Please fill out the fields below so we can help you better. Note: you must provide your domain name to get help. Domain names for issued certificates are all made public in Certificate Transparency logs (e.g. crt.sh | example.com), so withholding your domain name here does not increase secrecy, but only makes it harder for us to provide help.
My domain is: adobe.f3322.net
I ran this command: certbot certonly --webroot -w d:\web -m {myemail} -d adobe.f3322.net
The operating system my web server runs on is (include version): Windows Server 2012 R2 DC
My hosting provider, if applicable, is: VM on UCloud
I can login to a root shell on my machine (yes or no, or I don't know): yes
I'm using a control panel to manage my site (no, or provide the name and version of the control panel): no
The version of my client is (e.g. output of certbot --version or certbot-auto --version if you're using Certbot): 2.1.1
I tried both standalone and webroot mode but none of them worked.

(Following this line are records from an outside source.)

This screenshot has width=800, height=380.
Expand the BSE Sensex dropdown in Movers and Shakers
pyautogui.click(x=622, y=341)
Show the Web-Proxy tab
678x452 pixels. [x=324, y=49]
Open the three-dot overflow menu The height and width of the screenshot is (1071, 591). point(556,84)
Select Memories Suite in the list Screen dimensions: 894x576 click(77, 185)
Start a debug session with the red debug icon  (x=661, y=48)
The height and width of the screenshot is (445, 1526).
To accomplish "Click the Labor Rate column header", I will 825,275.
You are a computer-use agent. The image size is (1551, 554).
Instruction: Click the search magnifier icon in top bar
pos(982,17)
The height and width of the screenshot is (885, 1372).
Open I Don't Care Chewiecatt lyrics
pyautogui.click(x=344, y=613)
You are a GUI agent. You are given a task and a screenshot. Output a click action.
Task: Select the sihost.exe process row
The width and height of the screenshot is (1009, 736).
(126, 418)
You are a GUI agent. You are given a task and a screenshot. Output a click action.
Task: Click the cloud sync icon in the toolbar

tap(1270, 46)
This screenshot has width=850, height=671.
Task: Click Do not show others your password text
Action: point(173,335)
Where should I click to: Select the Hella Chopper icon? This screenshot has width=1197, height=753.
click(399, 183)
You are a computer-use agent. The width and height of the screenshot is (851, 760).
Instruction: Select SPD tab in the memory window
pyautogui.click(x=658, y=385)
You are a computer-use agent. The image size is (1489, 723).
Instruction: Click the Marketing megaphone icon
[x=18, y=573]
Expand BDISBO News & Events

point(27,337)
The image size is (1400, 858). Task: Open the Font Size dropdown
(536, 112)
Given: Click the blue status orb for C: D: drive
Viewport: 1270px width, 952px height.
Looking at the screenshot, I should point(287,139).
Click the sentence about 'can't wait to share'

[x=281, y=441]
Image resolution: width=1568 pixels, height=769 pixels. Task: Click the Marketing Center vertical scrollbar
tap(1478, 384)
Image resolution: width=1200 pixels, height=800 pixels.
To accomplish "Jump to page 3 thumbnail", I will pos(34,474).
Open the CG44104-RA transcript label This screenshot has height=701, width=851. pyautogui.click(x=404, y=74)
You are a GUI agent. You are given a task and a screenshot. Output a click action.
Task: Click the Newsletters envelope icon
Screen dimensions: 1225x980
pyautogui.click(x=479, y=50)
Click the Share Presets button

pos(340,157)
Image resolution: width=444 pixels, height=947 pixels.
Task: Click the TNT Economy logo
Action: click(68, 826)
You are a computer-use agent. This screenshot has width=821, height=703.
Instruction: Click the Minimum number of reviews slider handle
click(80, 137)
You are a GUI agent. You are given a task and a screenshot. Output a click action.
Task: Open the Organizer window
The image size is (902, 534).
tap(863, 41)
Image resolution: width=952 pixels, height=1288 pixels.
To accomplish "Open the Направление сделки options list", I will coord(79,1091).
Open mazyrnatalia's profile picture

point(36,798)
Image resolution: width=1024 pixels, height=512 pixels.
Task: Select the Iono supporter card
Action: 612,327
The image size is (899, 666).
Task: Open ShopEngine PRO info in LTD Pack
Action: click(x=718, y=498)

I didn't install or enable any firewall on my VM, including the OS and IIS.
I assigned read permission to everyone to ensure it was not a permission problem.
I could use my computer at home to access my website and the ./well-known folder with no issue, but when I tried to get the certifications by certbot, it kept telling me Timeout during connect (likely firewall problem) though I could see the traffic log in the IIS(HTTP status code 200)
I installed wireshark to capture the traffic data. My VM did received the HTTP GET request from the validation server and IIS responed to the server properly, but I was still told Timeout during connect (likely firewall problem), which was very weird.
What could be the real reason? I am stucked...
"During Secondary Validation" means the initial validation has succeeded.
And your system is likely doing some sort of Geo-Location blocking to those secondary servers.
You should see at least 3 requests, from different locations. It's part of how Let's Encrypt ensures that you actually own the name as seen by everywhere on the Internet. You must have some sort of firewall blocking requests from some networks.
I could only see 1 request, and maybe that was the reason why I received the error message.
I think you're probably right, but the firewall may be out of my control. My Windows Firewall was and is disabled and many of my friends said that they had no issue accessing my website, so it is probably the firewall from the ISP that causes the problem...
My VM don't have any access control rule set by the host provider, but I am not sure whether there is a device doing that kind of things in the ISP network. I have not tried using 443 port to do the verification. I'll try this way later
Well, for what it's worth, I can't get to that site from my home Internet connection in Massachusetts, nor can I from an AWS server in their us-east-1 region.
And nmap from my home on Comcast Xfinity in the Portland Metro Area of Oregon
$ nmap -Pn adobe.f3322.net
Starting Nmap 7.80 ( https://nmap.org ) at 2022-12-20 00:20 UTC
Nmap scan report for adobe.f3322.net (113.31.152.52)
Host is up (0.0083s latency).
All 1000 scanned ports on adobe.f3322.net (113.31.152.52) are filtered
Nmap done: 1 IP address (1 host up) scanned in 26.06 seconds
TLS-APLN-01 ["port 443 verification"] is not as simple as it sounds.
Have a look at the link @Bruce5051 posted about the challenge types before you go down a dead-end road.
AND
If port 443 is also being blocked [haven't checked], then the only choice left is DNS-01.
Too bad. I also tried zerossl for verification and it failed too.
But the interesting thing is that my home broadband can be reached from ALL the servers in the tool.
I don't know why my VM's commercial broadband performs worse than my cheaper home broadband...
After all, thank all of you for helping me figure out the problem!!! (Maybe I will going to buy a different domain and try to get a ssl cert from the domain provider)
Fortunately, I changed to another VM that was using a different IP range, and it just WORKED!!!
And before that, I fetched myself a new DDNS domain, and I finally got a domain with a HTTPS secure lock icon!